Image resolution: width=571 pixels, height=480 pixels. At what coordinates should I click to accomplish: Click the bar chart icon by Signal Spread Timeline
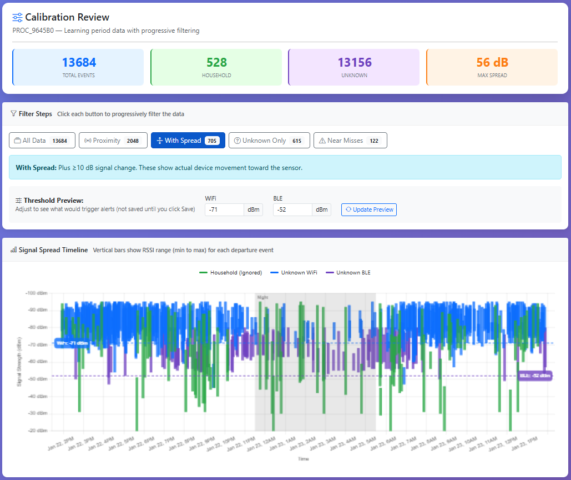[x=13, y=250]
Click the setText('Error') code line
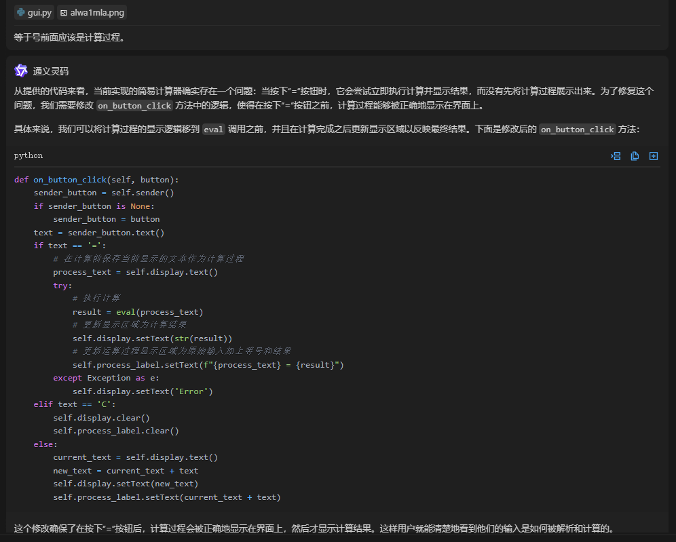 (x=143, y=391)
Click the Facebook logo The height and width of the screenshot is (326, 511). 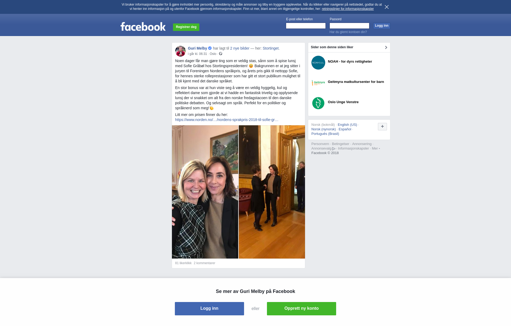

########

*What you are asked to do*
Write out the records in full and exactly, omitting the pictures they hold.

*Output for this exercise*
Image resolution: width=571 pixels, height=480 pixels. At what coordinates should I click to accomplish: Click the bar chart icon by Signal Spread Timeline
[x=13, y=250]
Click the setText('Error') code line
 (x=143, y=391)
Click the Facebook logo The height and width of the screenshot is (326, 511). 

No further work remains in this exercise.